In the news

MATCHSTATS POWERED BY AWS:

How Technology is Changing Our Experience of Rugby

Former England captain Will Carling helps break down each of the new Matchstats powered by AWS in a series of six blogs during the 2020 Guinness Six Nations Rugby Championship.

Matchstats powered by AWS: How Technology is Changing Our Experience of Rugby

Former England captain Will Carling helps break down each of the new Matchstats powered by AWS in a series of six blogs during the 2020 Guinness Six Nations Rugby Championship.

Last year, for the very first time during the 2019 Guinness Six Nations Championship, fans had access to never-before-seen insights into the great game of rugby through new on-screen dynamic stats powered by Amazon Web Services (AWS). These stats provided fans with greater understanding into a range of key in-game events, including scrum analyses, play patterns, try origins, team trends, and more.

Back in my day, of course, it was very different. Completely different! The only stats we had were up on the scoreboard for everyone to see. How things have changed!

In 2000, the Rugby Football Union (RFU) introduced the Television Match Official (TMO). The TMO is someone who watches the match action, usually in a truck outside the ground. They watch multiple camera angles of an incident and pass on information to the match referee to help make more accurate decisions. Since this time, the TMO has become an integral part of matches and in 2015, Hawk-Eye’s enhanced video replay was introduced into rugby for the first time. Rugby continues to welcome the use of technology to positively evolve the game, and it has since permeated every aspect of the sport.

Player performance tracking, for example, has been adopted to help improve training and match day execution. This has delivered a deeper understanding of players’ fitness and health, faster and more powerful players, and, ultimately, a more exciting and accurate sport. I am proud to be part of a sport with an open mind to technology, and a sport that embraces innovation for the benefit of not only the players, but the fans too.

What the sport has achieved to date is good, but to be honest, we’re only scratching the surface of what more advanced technologies like data analytics and machine learning can do for our beloved sport – and especially for rugby fans. This year, the Guinness Six Nations Championship is taking big strides to help showcase some of these advanced technologies, working with AWS to launch five new on-screen dynamic statistics that will offer even deeper insights, to allow fans to better understand the action, than before.

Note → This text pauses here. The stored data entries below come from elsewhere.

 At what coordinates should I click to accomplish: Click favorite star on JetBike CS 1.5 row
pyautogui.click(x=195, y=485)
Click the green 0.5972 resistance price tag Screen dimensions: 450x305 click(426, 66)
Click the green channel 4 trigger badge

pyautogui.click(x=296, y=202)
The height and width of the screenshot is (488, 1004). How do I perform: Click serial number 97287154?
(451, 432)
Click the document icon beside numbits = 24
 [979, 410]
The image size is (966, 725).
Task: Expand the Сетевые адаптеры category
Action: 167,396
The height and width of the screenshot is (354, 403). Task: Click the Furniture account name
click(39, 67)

20/20 Vision for This Year’s Championship

These five new stats will join the seven launched during the 2019 Championship and will let us accurately, and in real-time, track crucial components of the game, such as placekicking, tackles, and the always crucial ruck plays.

The five new stats are:
  • Kick Predictor – Showing the probability of a kicker successfully scoring a penalty kick or try conversion
  • Visits to the 22 - This stat will highlight the number of occasions a team has entered the opposition’s 22-metre area and how many points they have scored with the entries
  • Ruck and Turnover Locations – A heat map of the pitch will highlight the action areas of each team
  • Dominant Tackles – This will show the defensive strength and structure of the teams
  • Power Game – This will show where a team is dominant, where a team is lacking, and potentially where the match is being won or lost
BLOG_01-image-02

These stats will make the sport more accessible to all fans, particularly those who are new to the game, and younger fans, while giving greater depth of understanding to seasoned rugby fans.

These new advanced stats will also give broadcast commentators and pundits an easy and visual way to show and explain to fans the most critical moments in a game and where it was won and lost. While rugby appears to be a simple sport to play – you run, you pass the ball, and you tackle – it is in fact incredibly complex.

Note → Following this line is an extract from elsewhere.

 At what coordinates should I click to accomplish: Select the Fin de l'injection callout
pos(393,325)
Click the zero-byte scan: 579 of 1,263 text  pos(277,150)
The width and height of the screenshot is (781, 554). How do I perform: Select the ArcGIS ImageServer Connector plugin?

I think these stats are invaluable, because they will give fans insights into the habits, structures and strategies that create the building blocks for successful teams. And what’s really great about these stats is that they don’t impact on your viewing time or hold up the game. They add information and insight right there and in real-time, which is why I think fans will love them.

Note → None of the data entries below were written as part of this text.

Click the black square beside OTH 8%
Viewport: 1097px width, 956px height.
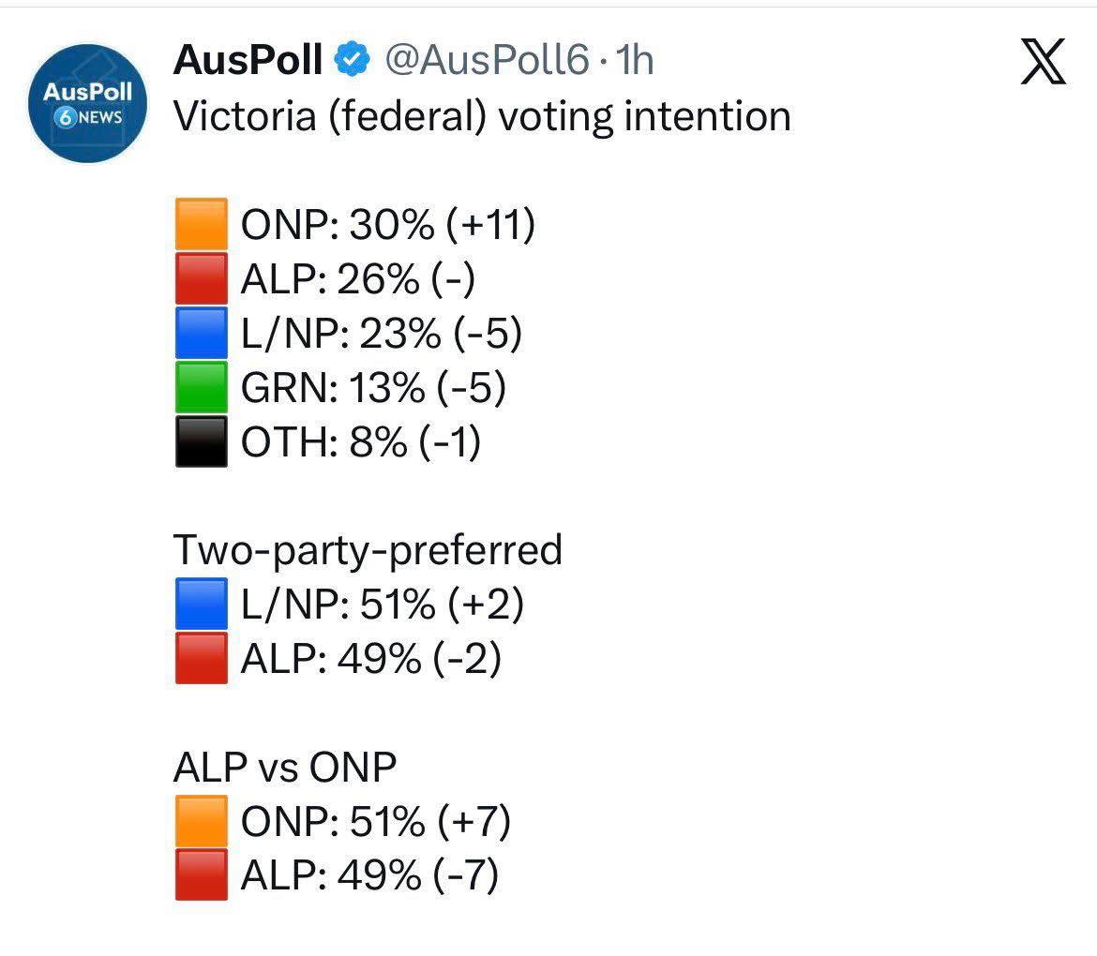[201, 441]
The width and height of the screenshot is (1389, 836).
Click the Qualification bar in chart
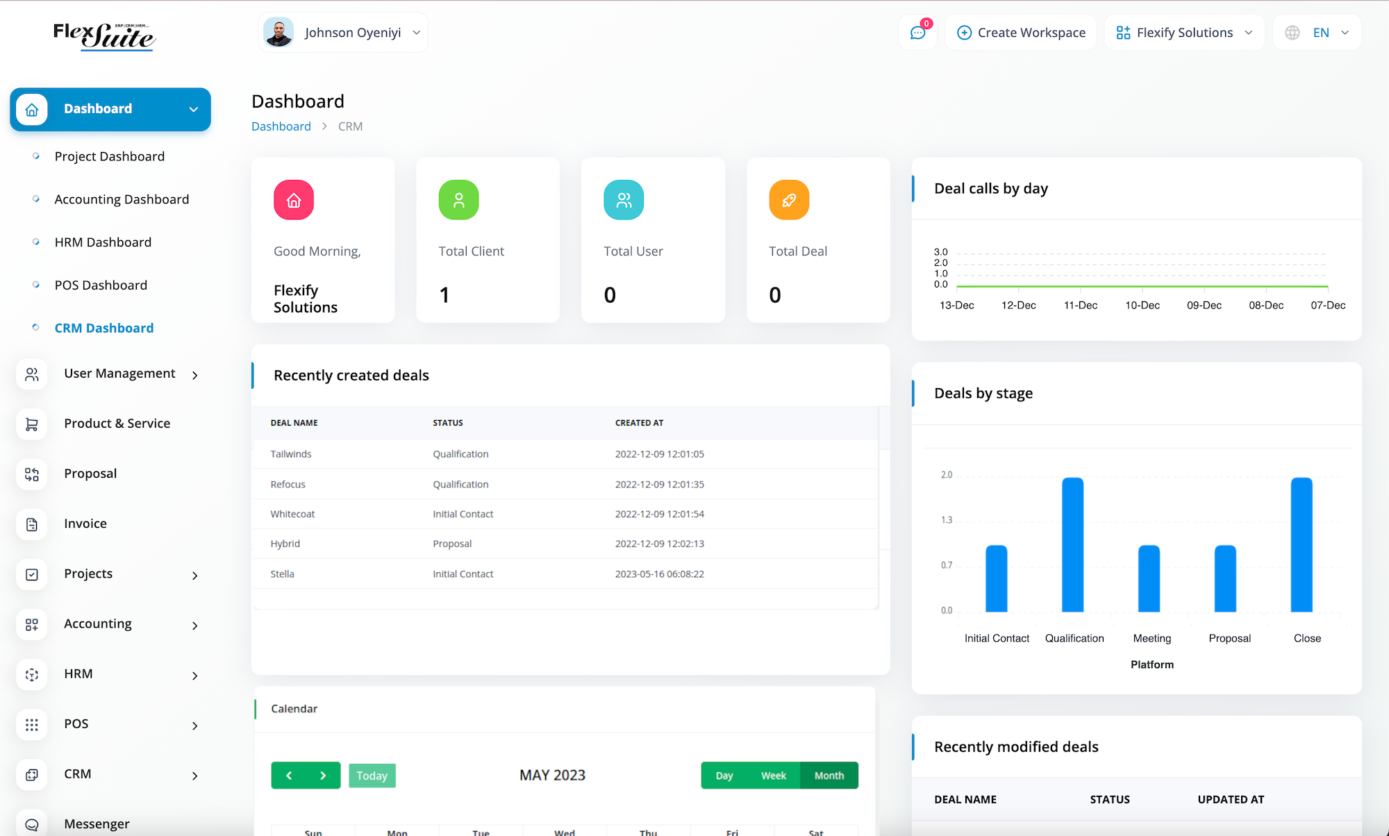coord(1073,544)
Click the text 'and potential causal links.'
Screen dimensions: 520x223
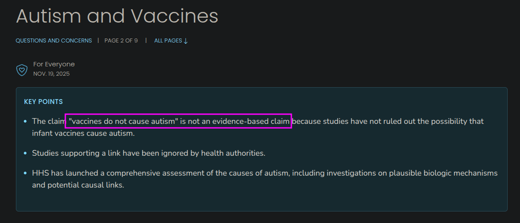pyautogui.click(x=78, y=185)
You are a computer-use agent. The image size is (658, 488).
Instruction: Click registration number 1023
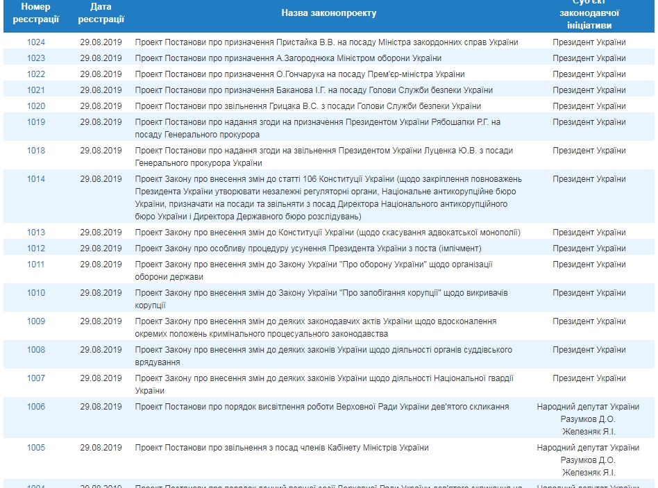(36, 58)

Each week, over the next five weeks, I’ll be taking a closer look at each of the new stats, and how they are used in the games in more detail so do check back to get my thoughts on the games and the insights I’ve gleaned from these news stats.

With every team brimming with talent and ferocity, I can’t wait to see the how the Championship unfolds. These new stats will give fresh insights and knowledge to fans and pundits alike as the greatest rugby competition in the world gets under way. There’s no question that, with these new statistics powered by AWS, rugby just got a whole lot more interesting and accessible for every fan.

Here’s to a really great Guinness Six Nations Championship.


This blog was first published on Broadcast Sport.

About Amazon Web Services

For 13 years, Amazon Web Services has been the world’s most comprehensive and broadly adopted cloud platform. AWS offers over 165 fully featured services for compute, storage, databases, networking, analytics, robotics, machine learning and artificial intelligence (AI), Internet of Things (IoT), mobile, security, hybrid, virtual and augmented reality (VR and AR), media, and application development, deployment, and management from 69 Availability Zones (AZs) within 22 geographic regions, with announced plans for 13 more Availability Zones and four more AWS Regions in Indonesia, Italy, South Africa, and Spain. Millions of customers—including the fastest-growing startups, largest enterprises, and leading government agencies—trust AWS to power their infrastructure, become more agile, and lower costs. To learn more about AWS, visit aws.amazon.com.

About Amazon

Amazon is guided by four principles: customer obsession rather than competitor focus, passion for invention, commitment to operational excellence, and long-term thinking. Customer reviews, 1-Click shopping, personalized recommendations, Prime, Fulfillment by Amazon, AWS, Kindle Direct Publishing, Kindle, Fire tablets, Fire TV, Amazon Echo, and Alexa are some of the products and services pioneered by Amazon. For more information, visit amazon.com/about and follow @AmazonNews.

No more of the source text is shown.